## Information shown:
********************

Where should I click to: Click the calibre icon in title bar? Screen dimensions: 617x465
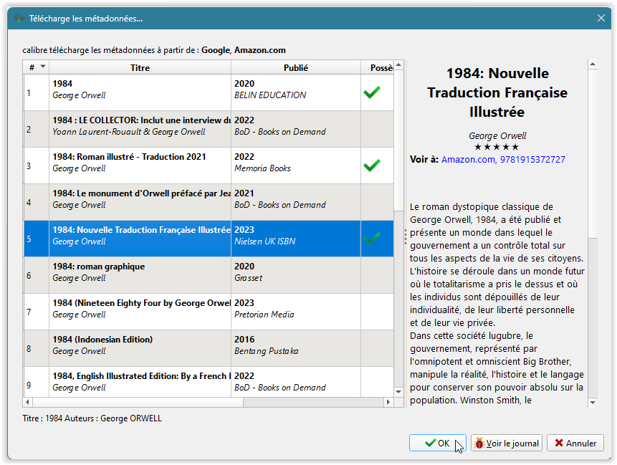(x=19, y=18)
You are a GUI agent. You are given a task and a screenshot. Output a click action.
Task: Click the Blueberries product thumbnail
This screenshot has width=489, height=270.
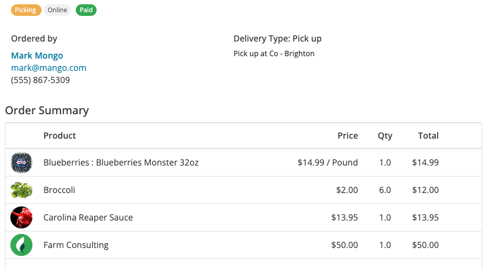click(x=21, y=162)
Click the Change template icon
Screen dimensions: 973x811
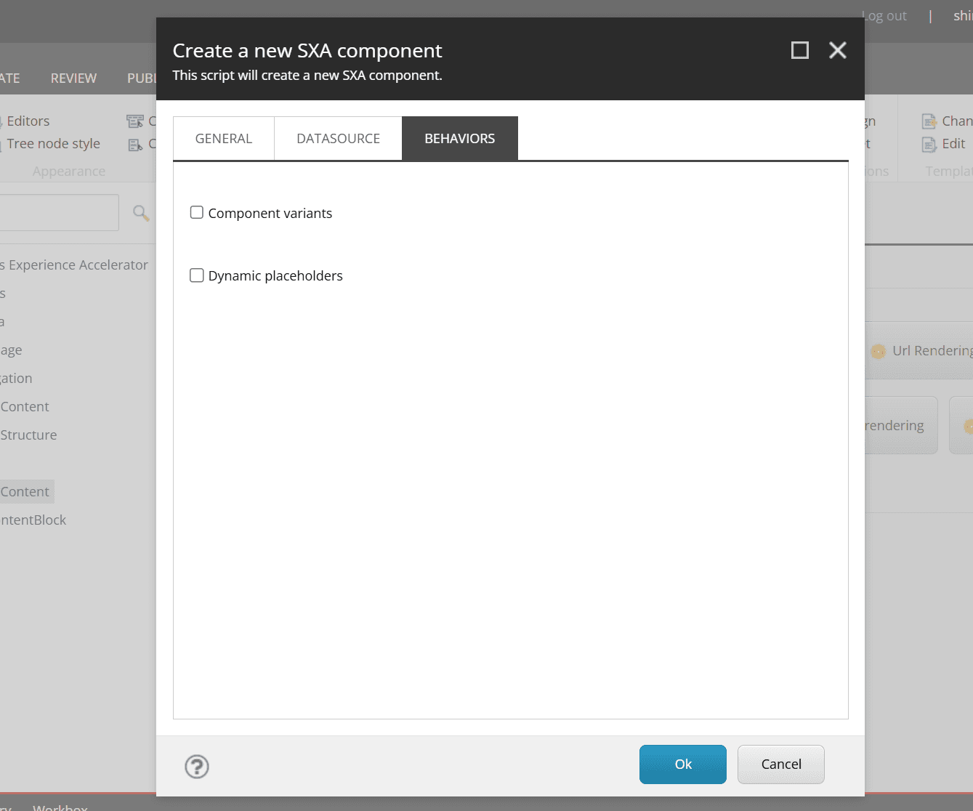click(x=929, y=121)
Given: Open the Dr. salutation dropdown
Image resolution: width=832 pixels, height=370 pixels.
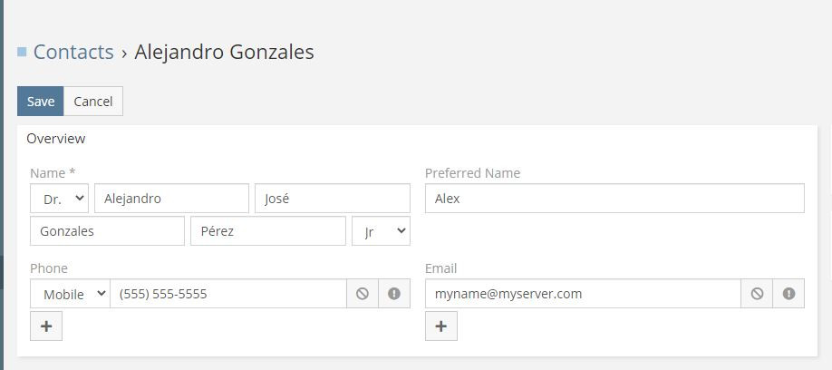Looking at the screenshot, I should [x=60, y=199].
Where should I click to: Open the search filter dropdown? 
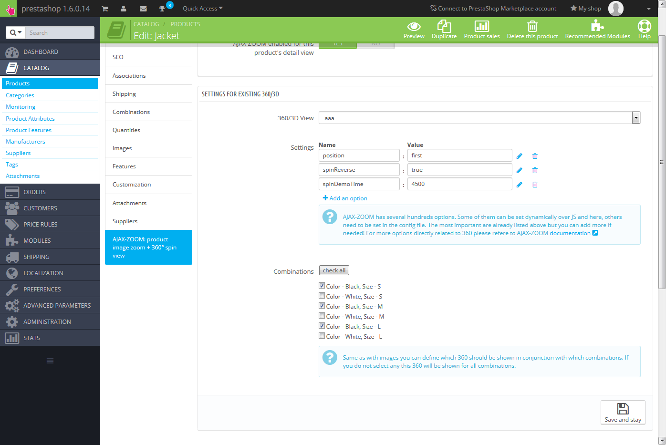(16, 32)
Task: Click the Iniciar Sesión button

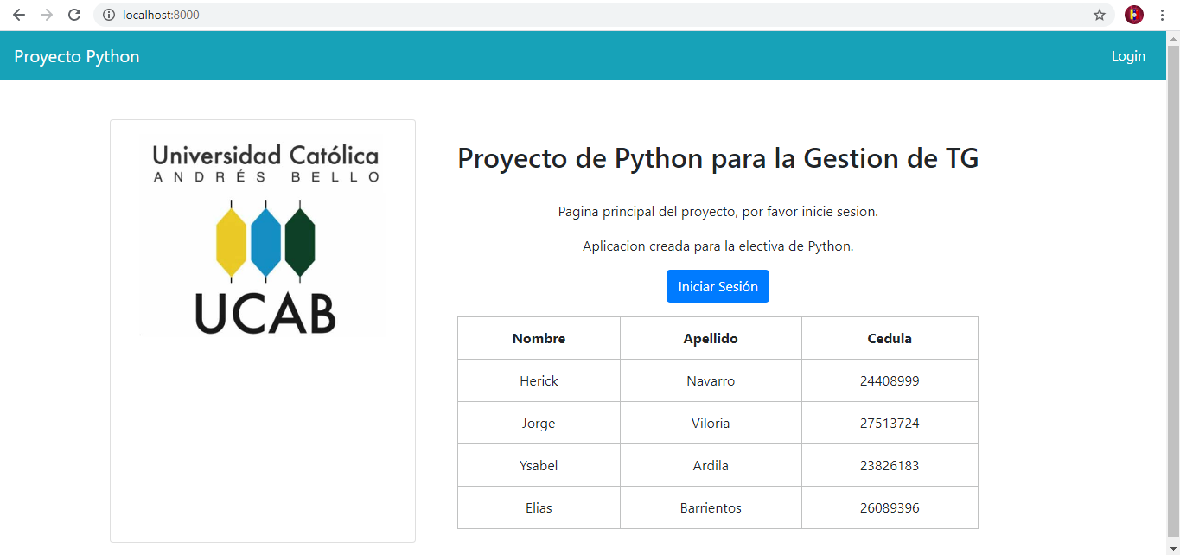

********************

## Instruction:
Recast the listing above as a numbered list, one line per item, omitting blank lines and leaving out the pictures.

## Written solution:
1. Where should I click to: Click the calibre icon in title bar? Screen dimensions: 617x465
2. (x=19, y=18)
3. You are a GUI agent. You are given a task and a screenshot. Output a click action.
4. Task: Click the Blueberries product thumbnail
5. This screenshot has width=489, height=270.
6. click(x=21, y=162)
7. Click the Change template icon
8. Screen dimensions: 973x811
9. click(x=929, y=121)
10. Given: Open the Dr. salutation dropdown
11. Image resolution: width=832 pixels, height=370 pixels.
12. Looking at the screenshot, I should [x=60, y=199].
13. Where should I click to: Open the search filter dropdown? 
14. (16, 32)
15. Task: Click the Iniciar Sesión button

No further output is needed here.